Ante mi pasotismo, mi madre, con una cultura donostiarra que no disimulaba, encargó en la desaparecida Casa Balcazar de Gijón una ropa blanca de esas que son para toda la vida. Y era cierto lo de para toda la vida, porque mis sábanas han durado mucho más que mi matrimonio. Desde entonces, he ido tirando de las de algodón egipcio de 600 hilos, de las de batista bordada y –en un alarde arriesgado y mucho más hippy– de las de Tolrá con embozo de color. Y así, alegremente, han ido pasando los años.
Bueno, pues lo crean o no, en los primeros días de la pandemia, en plena fiebre del orden, me encontré con unas misteriosas sábanas sin estrenar, casi transparentes, almidonadas y atadas con un lazo… Entonces descubrí el nipis, un tejido finísimo que se realiza con una fibra filipina tan exótica y cara como el cuerno del unicornio. En este punto he de avisar que el que duerme en sábanas nipis se puede dar de por vida desvelado, pues no querrá volver a dormir en otras, ya que ante unas sábanas nipis, las de lino se convierten casi en arpillera. Encima, a esto hay que añadir la ruina definitva, por su precio, sin contar con el latazo que dan –plancharlas humedeciéndolas, almidonarlas y doblarlas en perfectas condiciones–. Aunque nada supera la emoción de deslizarse en una cama vestida con nipis, es una de esas experiencias que hace que te sientas más top que Paris Hilton.

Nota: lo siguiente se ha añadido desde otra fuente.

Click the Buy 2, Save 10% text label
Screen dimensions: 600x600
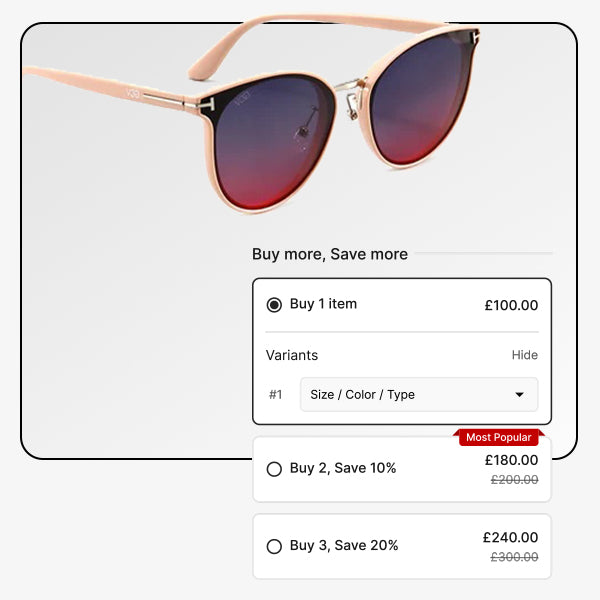(343, 468)
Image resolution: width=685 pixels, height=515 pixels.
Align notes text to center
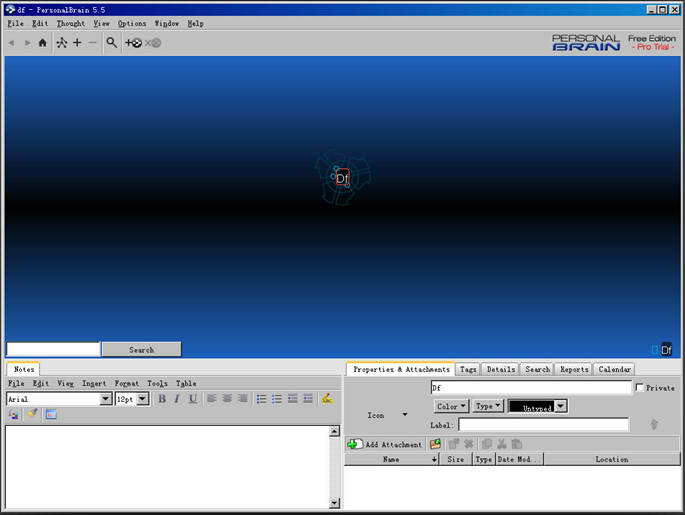(x=227, y=399)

Si nos queremos poner estupendas en cuestión de ropa de cama, y hacerlo un poco más complicado, también tenemos el hilo de Holanda – que hay que plancharlo con con apresto para dejarlas un poco tiesas, sensación que, por cierto, hay que experimentar– o el algodón egipcio, que nunca debe tener menos de 600 hilos –el número de los hilos mide la cantidad de ellos por pulgada: cuantos más, mejor–. Y, por favor, cuidado con las sábanas de raso y esas cosas brillantes en colores oscuros tipo 50 sombras de Grey , entre otras confidencias y sin ánimo de destrucción, cualquier pellejito, herida o uña mal limada se engancha… Un infierno nada sexy.

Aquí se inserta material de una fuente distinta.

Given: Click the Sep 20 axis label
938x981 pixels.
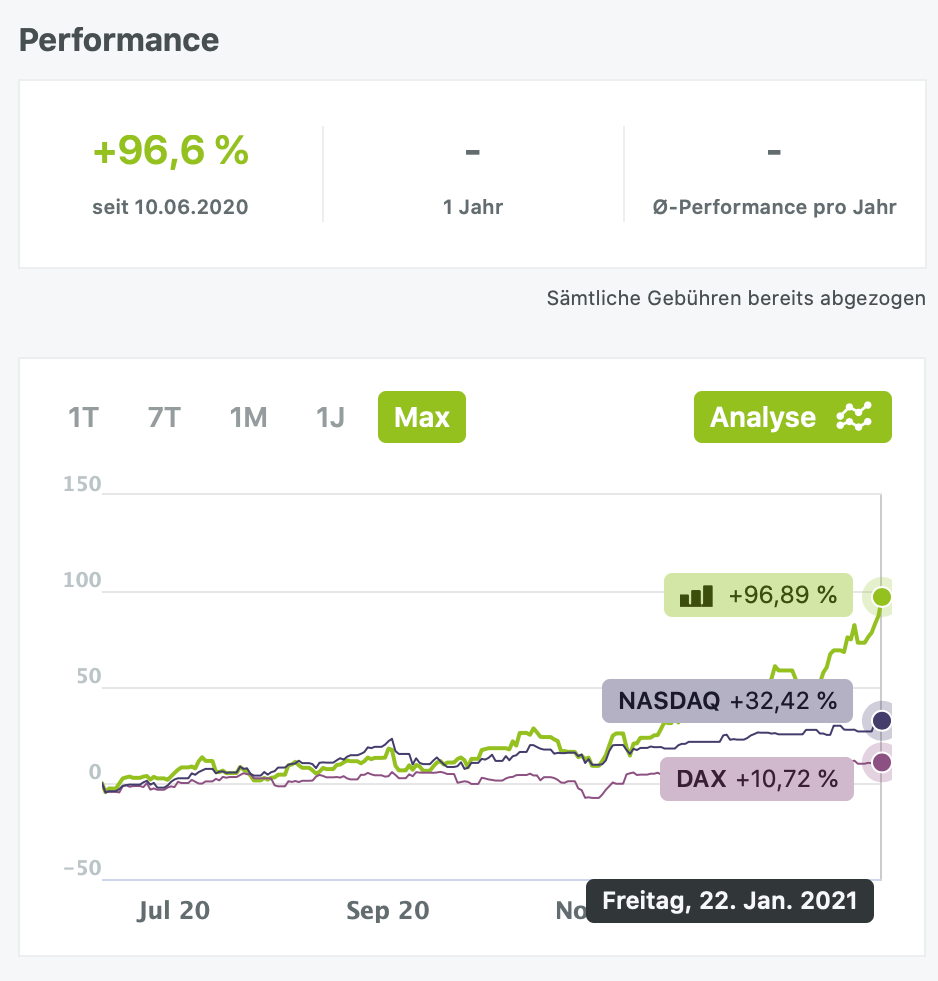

Para ofrecer un poco más de luz en esta materia, quiero compartir tres claves que me agradecerán toda la vida y en las que encontrarán la mejor ropa de casa. Los Encajeros, creada por Manuel Mendoza hace 140 años en Las 7 calles de Bilbao y tiene como clientes a los grandes duques de Luxemburgo o las mejores casas de Palm Beach; Irulea, esta clásica tienda de ropa de niño y lencería femenina ubicada en la parte vieja de San Sebastián se hizo famosa por vestir a la princesa Charlotte; y Matarranz, una firma instalada en la madrileña calle de Atocha que se dedica al textil del hogar, aunque en un principio se dedicó a los pañuelos de hombre.
Con todas esta información, y dado el considerable desembolso que supone, debemos definir el tipo de ropa de cama que vamos a usar, que es casi como elegir a ciegas qué quieres ser en la vida: podemos optar por el juego de sábanas de siempre, tan español, con su embozo o su manta de algodóno, su colcha de piqué… o vendernos al extranjero y comprar un edredón, costumbre importada de los países nórdicos, con su funda y sábana –como los yanquis–. Aquí el dilema está en los rellenos: de pluma, ganso, oca… Y ya puestos a ello, deberiamos decidir si utilizar uno gigante —como los ingleses– o dos individuales —como los alemanes—.
Todo esto, queridos lectores, son cuestiones prematrimoniales importantísimas a debatir en profundidad antes de que les adjudiquen un libro de familia, cosa que casi nadie hace… y así nos va.